= Moody Park =

Public city park in Houston, Texas, U.S.

Moody Park is a public city park in the Near Northside neighborhood of Houston, Texas. It was opened in 1925 and is managed by the Houston Parks Department. It was the site of the Moody Park riots in 1978.

==History==
The City of Houston purchased about 120 lots in 1923 for $18,000 and an additional 6 lots later that year from the Cetti family estate for $8,000, and began construction of the park. It was opened in 1925 and named for Alvin S. Moody, a local Democratic politician. The city added amenities to the park incrementally as funding allowed. By 1939, the park contained a small gymnasium and meeting rooms. A public swimming pool was installed in 1953 and the baseball diamonds were added from the 1940s through 1977. Sculptor Luis A. Jimenez’s fiberglass installation “The Vaquero” was erected in 1978.

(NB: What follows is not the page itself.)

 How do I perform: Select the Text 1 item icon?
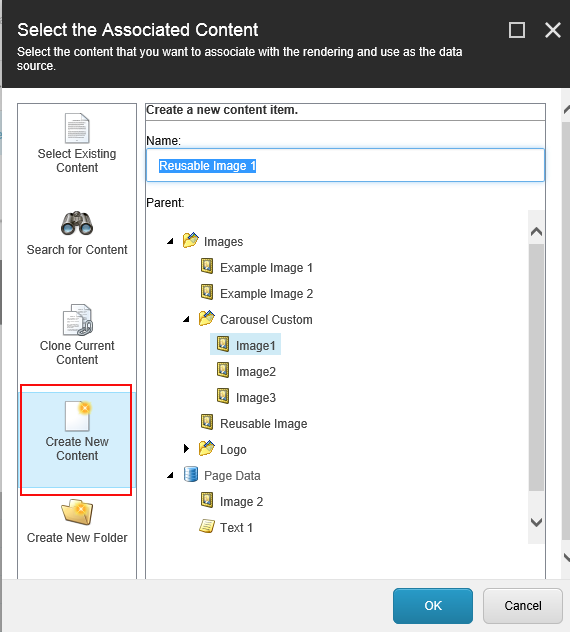tap(207, 527)
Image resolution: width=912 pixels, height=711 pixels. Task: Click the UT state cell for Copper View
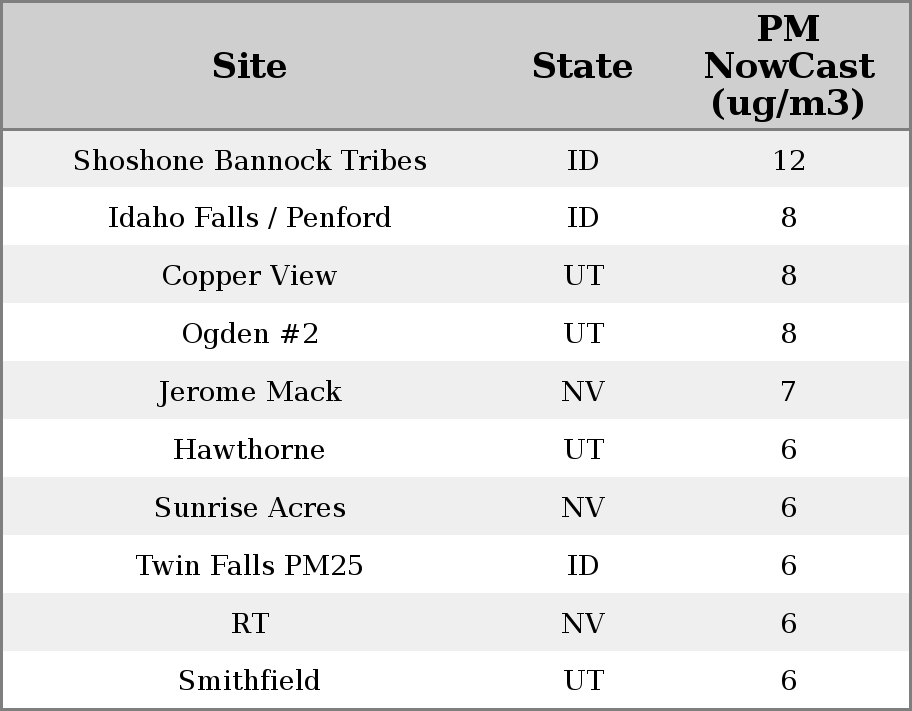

On May 7, 1978, the Moody Park riots took place at the park. They began as a series of protests against the police murder of Jose Campos Torres, a Mexican-American who was arrested by police under dubious cause and killed while in custody. The protests turned to riot and led to more than forty arrests, a dozen hospitalizations, and hundreds of thousands of dollars of property damage to businesses and police vehicles. The aftermath resulted in a continuation of already strained police relations and a mistrust of police by the Hispanic community of Houston. It also led to significant police reforms.

In 1986, the community center was rebuilt. The new one was designed by architect W. Jackson Wisdom, and was constructed for $1,055,100. In 2014, a 7,000-square foot addition was added with additional renovations throughout the park.

In 2013, construction of the expanded METRORail red line began, with operations beginning on December 21, 2013. Moody Park Station is located at the park.